Han ve ailesiyle tanıştırdı bizi öykü. Önünden yürüyüp geçerken şöyle bir kafamızı çevirmekten öte, ilgimizi çekmeyecek bir apartmanın çok ciddi psikolojik sorunları olan iki kardeş Safiye ve Gülben yüzünden nasıl hem bir hapishaneye hem de tımarhaneye dönüşebileceğine şahit olduk. Varlıklı ve köklü bir aile Han’ın ailesi. Sahip oldukları ve içinde yaşadıkları apartman sadece kendilerine değil birçok kiracıya da yuva. Ne var ki yuva kavramı “sıra dışı” iki ablası, hasta babası ve küçük kız kardeşi Neriman için hayatından vazgeçmiş Han’ın dünyasında sözlük anlamını çoktan kaybetmiş. Böyle bir ruh hâlinde hayatını akışa bırakmış giderken yolu İnci’yle kesişince yaşama dair unuttuğu ne varsa hatırlamaya başlıyor Han ve yolları ikinci kez İnci’yle kesiştiğinde asıl hikâye başlıyor. Benim için konunun ne olduğu kadar nasıl işlendiği önemli olmuştur hep. Dün ekran karşısında sekanslar arası yolculuk yaparken bunun etkisini bir kez daha anladım ve yönetmen Çağrı Vila Lostuvalı’nın hikâye anlatıcılığına şapka çıkardım. Apartman dışı planlarda biraz yavaşlasa da tempo, ben bunu üzerimize çöken ağırlıktan kurtulmak için nefes alma araları olarak düşündüm; kusur olarak görmedim. Benim baktığım yerden, pürüzsüz bir akış, o akışa enfes yedirilmiş flashbackler; repliklerin yerine, konuşan sahneler ve hiç teklemeyen oyuncu rejisiyle tertemiz bir iş çıkmış ortaya. Özellikle üç yer vardı ki aldım kalbimi yönetmenin avucuna bıraktım. Mutfakta fasulye ayıklayan Safiye’yi annesine bağlayan flashbackteki sanat, hastane yatağındaki Han’ın üzerine eğilen İnci’yi ışıkla yoğuran rejinin duygu aktarımı ve yine Han’la İnci’nin içe dokunan vedası…Uzun süredir bu kadar nefis, ruhuma dokunan bir reji izlediğimi hatırlamıyorum, birçok sahnede gözlerim ışıldadı, kalbim çarptı… Yürekten tebrikler!

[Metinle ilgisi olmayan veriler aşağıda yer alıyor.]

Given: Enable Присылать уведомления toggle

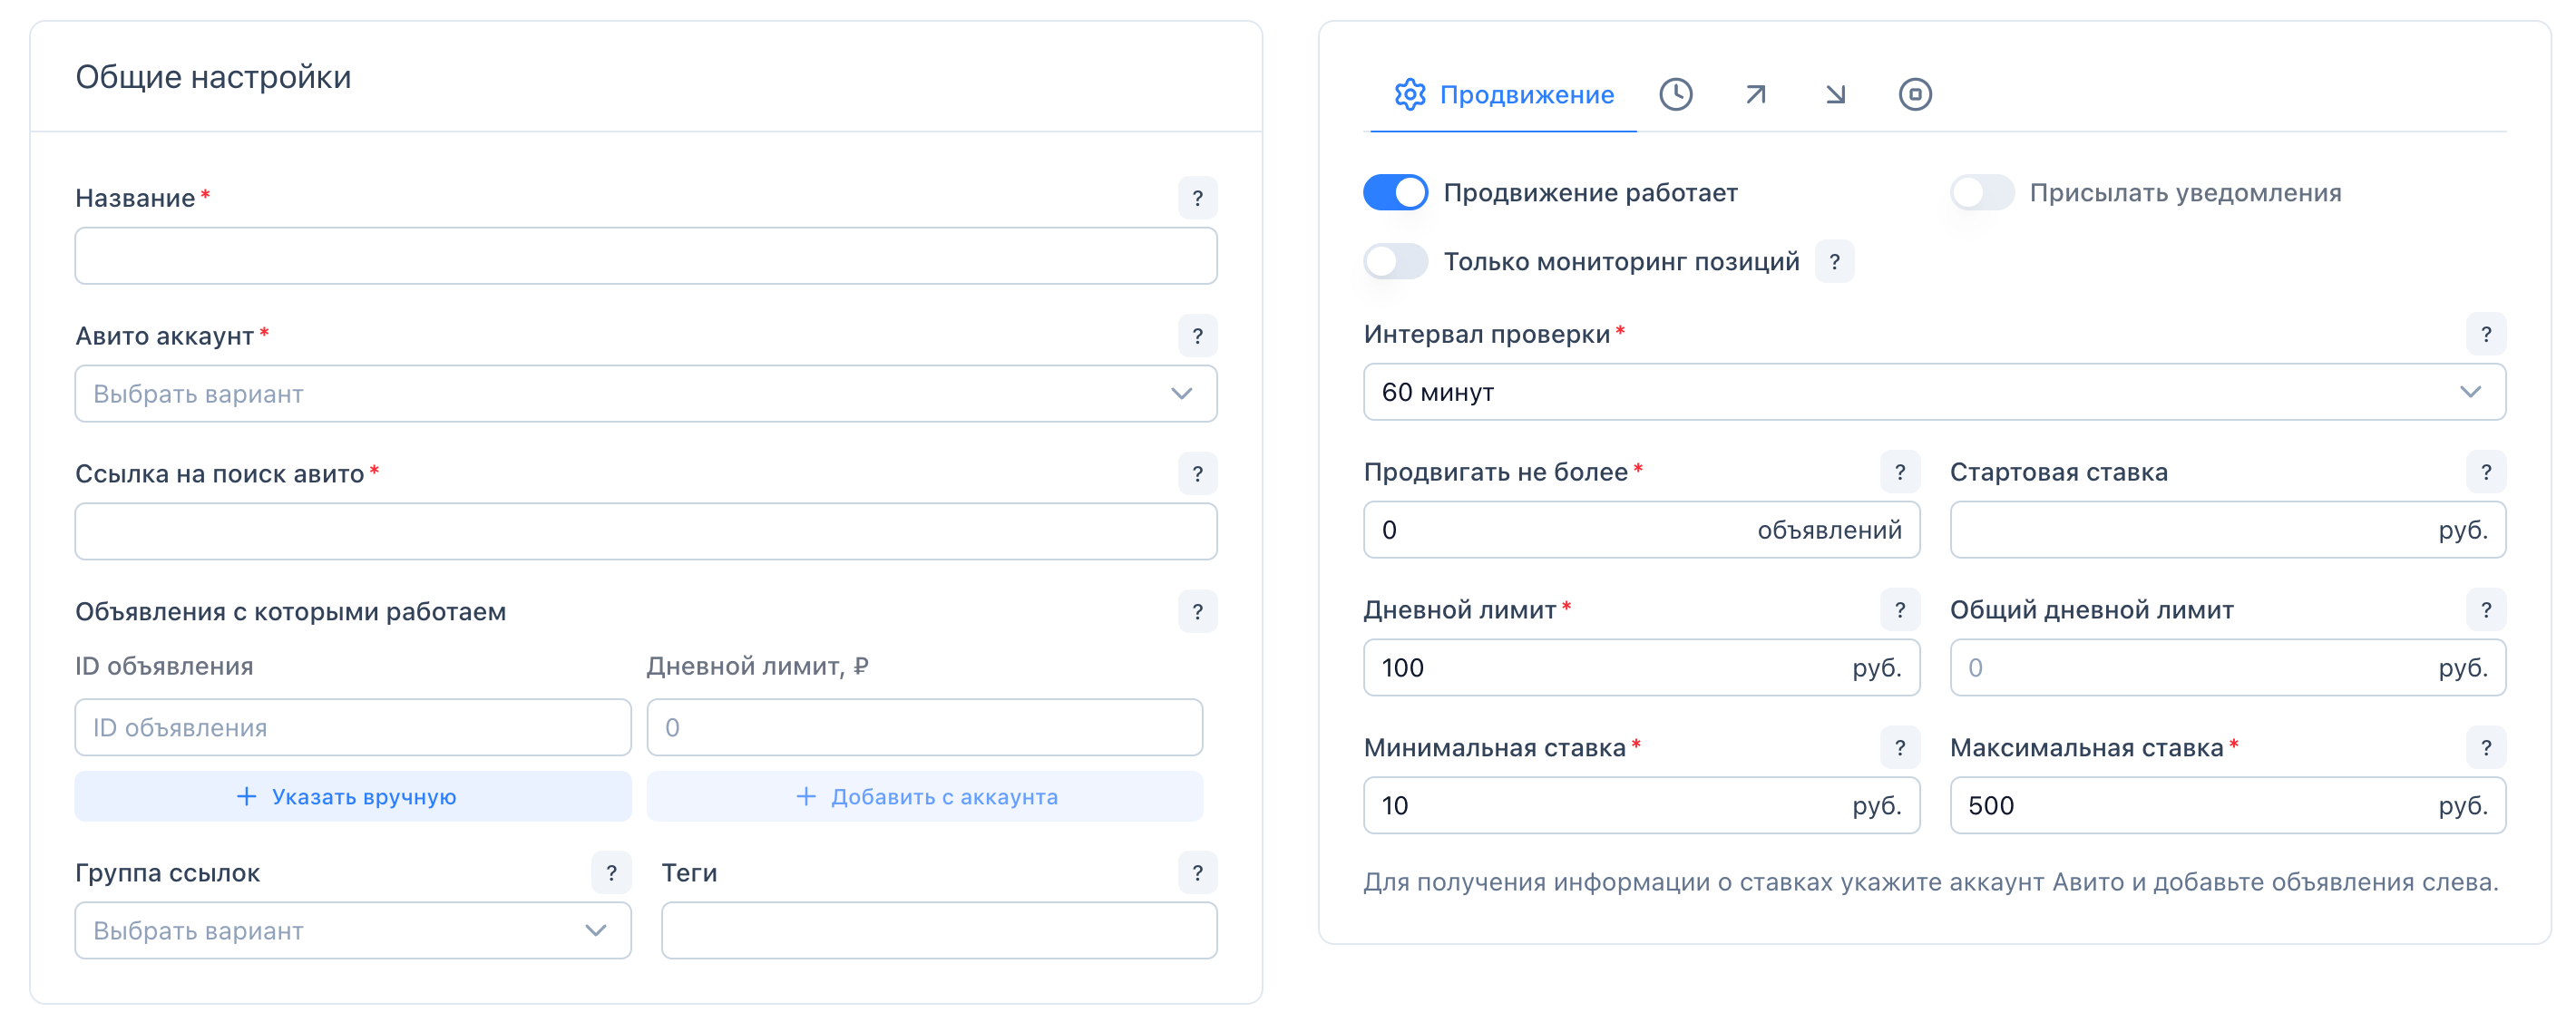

Safiye ah Safiye!.. Ezgi Mola’nın ince ince işleyerek hayat verdiği bu karakter, öylesine inandırıcıydı ki gerçekten bir ara her bir fasulyeyi tek tek sabunlarken şöyle omuzlarından tutup bir silkelemek geldi içimden, böyle bir oyunculuk ayakta alkışlanır.Uzun bir ara vermişti Ezgi Mola ve bence dönüşü muhteşem oldu, seyrine doyamadım, ruhuna yüreğine sağlık. Safiye aslında bir mağdur ama çocukluğunda psikolojik şiddete ve baskıya maruz kalan her birey gibi o da şiddeti ve baskıyı uygulayanın yerini alıp aynı yoldan devam etmiş. Ne var ki yaşadığı anne travması onda somut bir araz da bırakmış, takıntılı bir temizlik hastası olmuş. Bu öyle böyle bir takıntı değil… Sadece kendi hayatı değil diğer aile bireylerinin de hayatı alt üst olmuş. Saatlerce yemek bekleyen şeker hastası baba, camları mikrop korkusuyla açılmayan bir ev, çamaşır suyu kokusu yüzünden astımı azan küçük kız kardeş Neriman, her sabah yatağını ıslattığını fark ederek uyanan yetişkin kız kardeş Gülben ve kendi hayatlarını asla tek başlarına sürdüremeyecekleri aşikâr olan ailesi için hayallerinden vazgeçmiş bir erkek evlat, Han! Safiye aslında benliği kişiliği olmayan bir karakter. Annesinin ölümünden sonra sadece onun odasını, giysilerini sahiplenmekle kalmamış, rolünü de giymiş üzerinde. Şöyle bir hayal edin: Anneniz ilk periyodik kanamanızda sizi pis, iğrenç diyerek öteliyor, suç işlemişcesine azarlıyor, koltuklara bile oturtmuyor. Elinize bir gençlik dergisi alıyorsunuz “Edepsiz mi olacaksın başıma!” diye yırtıyor. Ne hayaller kurduysanız yıkılıyor. Sevgi görmüyorsunuz… Safiye kulaklarında annesinin sesiyle yaşıyor; banyoda kendisini paralayana kadar keselerken de öyle, çamaşır makinesinde yıkayamadığı kardeşinin kirli çarşaflarını, boş bir daireye gizlice depolarken de öyle, henüz astım atağı geçirmiş Neriman’ı terbiye etmek için odaya kitlerken de öyle. Söylemleri zaten hep anne söylemleri: sizin için yapıyorum, sizin için uğraşıyorum, mecbur muyum… Acı olan onun bu takıntısını normalleştirip çevresindeki herkesi de kendi kurallarıyla yönetiyor olması. Ancak ortada çok ironik de bir gerçek var. Safiye yaşamla tek başına mücadele edemez, girdiği krizlerden tek başına çıkamaz, tıpkı bir çocuk gibi bakıma muhtaç. Han onun can simidi, yaşamla bağı, denge unsuru. O yüzden onu elinden alacak herhangi bir kişi, olay ya da durum savaş sebebi olur diyor, İnci’ye kolaylıklar diliyorum!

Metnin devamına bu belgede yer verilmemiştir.